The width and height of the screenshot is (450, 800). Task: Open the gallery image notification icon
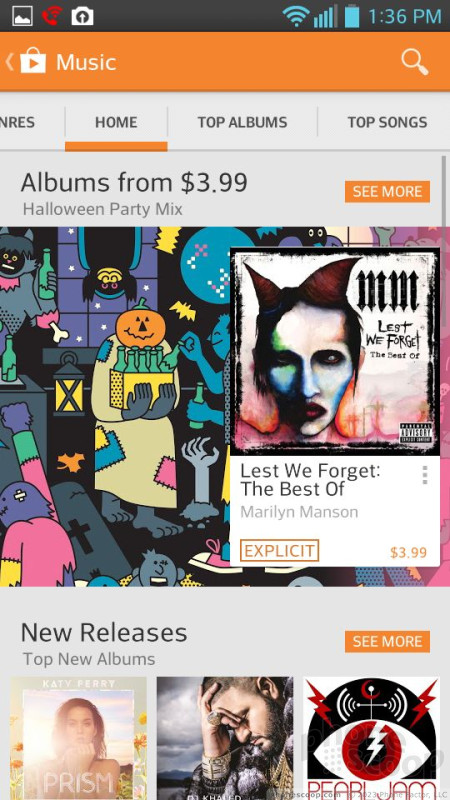(22, 16)
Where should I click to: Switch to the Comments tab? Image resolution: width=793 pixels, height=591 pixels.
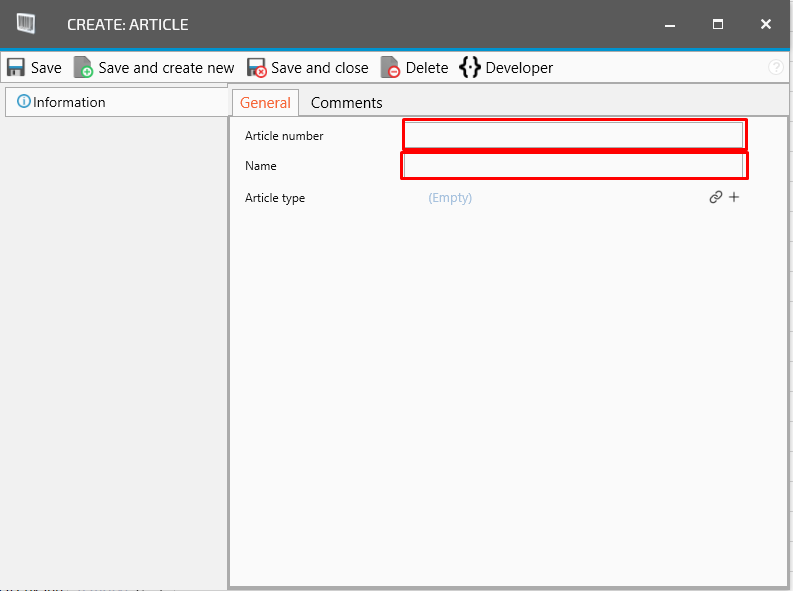[346, 103]
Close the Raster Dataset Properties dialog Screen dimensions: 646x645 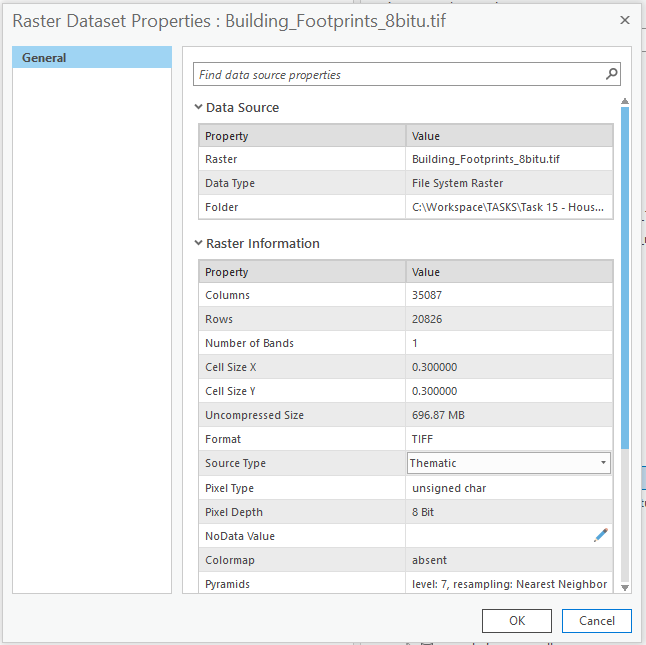pos(625,20)
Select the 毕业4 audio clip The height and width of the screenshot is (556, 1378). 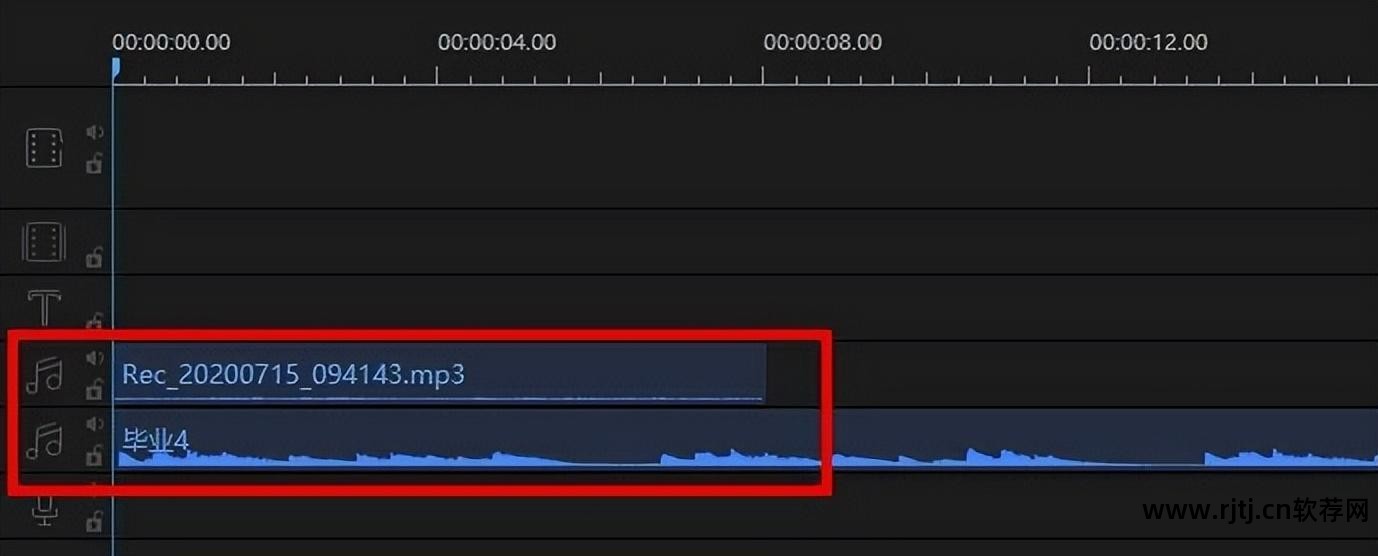(x=746, y=440)

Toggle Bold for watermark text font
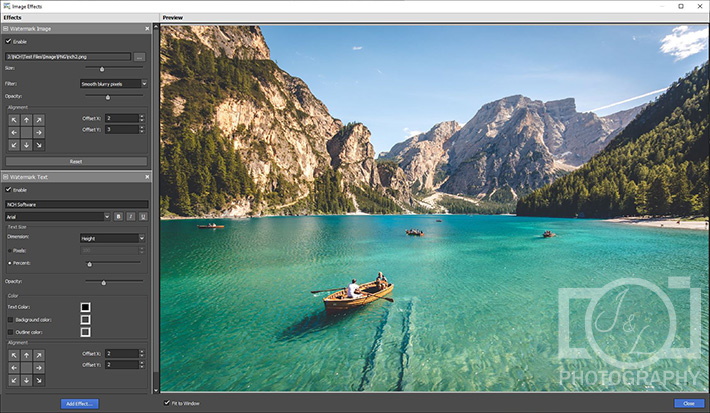tap(118, 216)
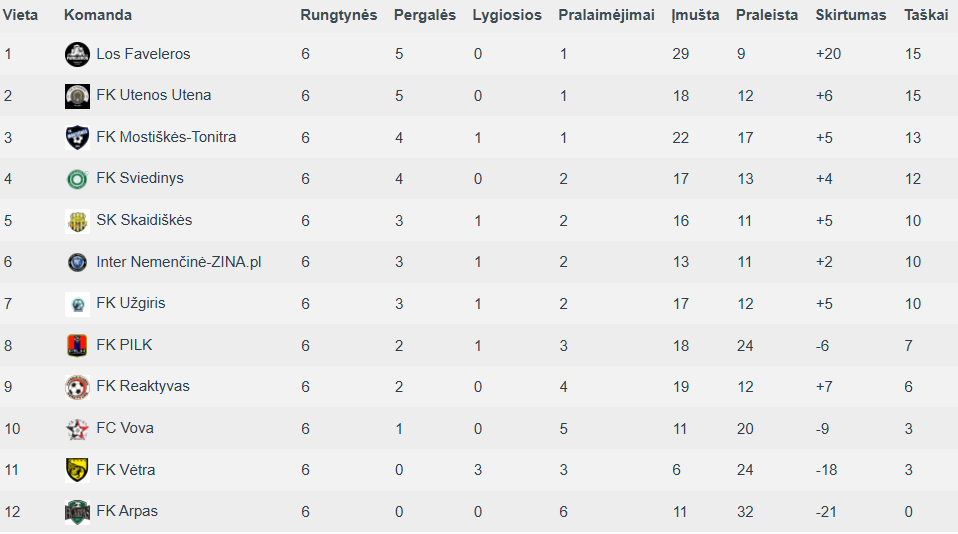Screen dimensions: 958x534
Task: Open the Inter Nemenčinė-ZINA.pl team name link
Action: [178, 262]
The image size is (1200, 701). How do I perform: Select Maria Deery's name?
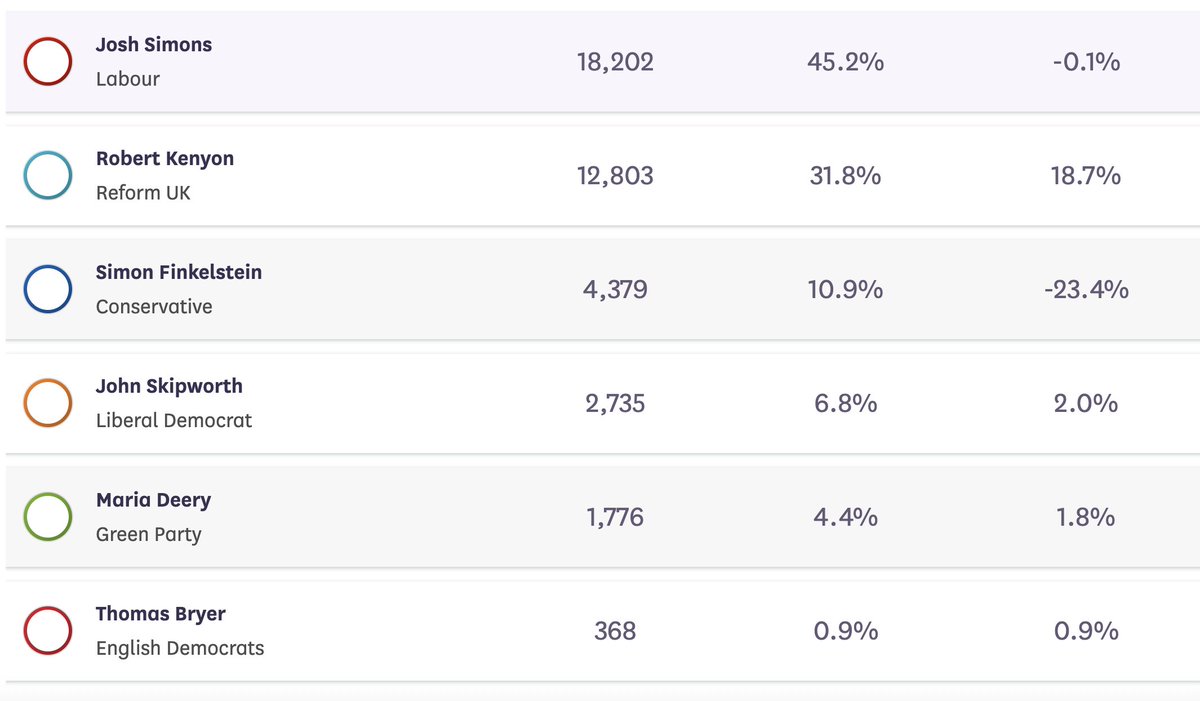tap(153, 500)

◆ ◆ ◆ ◆ ◆

TASK INSTRUCTIONS >> Please transcribe, with no additions, the lines starting at the one that contains "The image size" and running through the last line of the entries, inclusive. Leave the pictures out.

PROBLEM SOLUTION >>
The image size is (1200, 701). How do I perform: Select Maria Deery's name?
tap(153, 500)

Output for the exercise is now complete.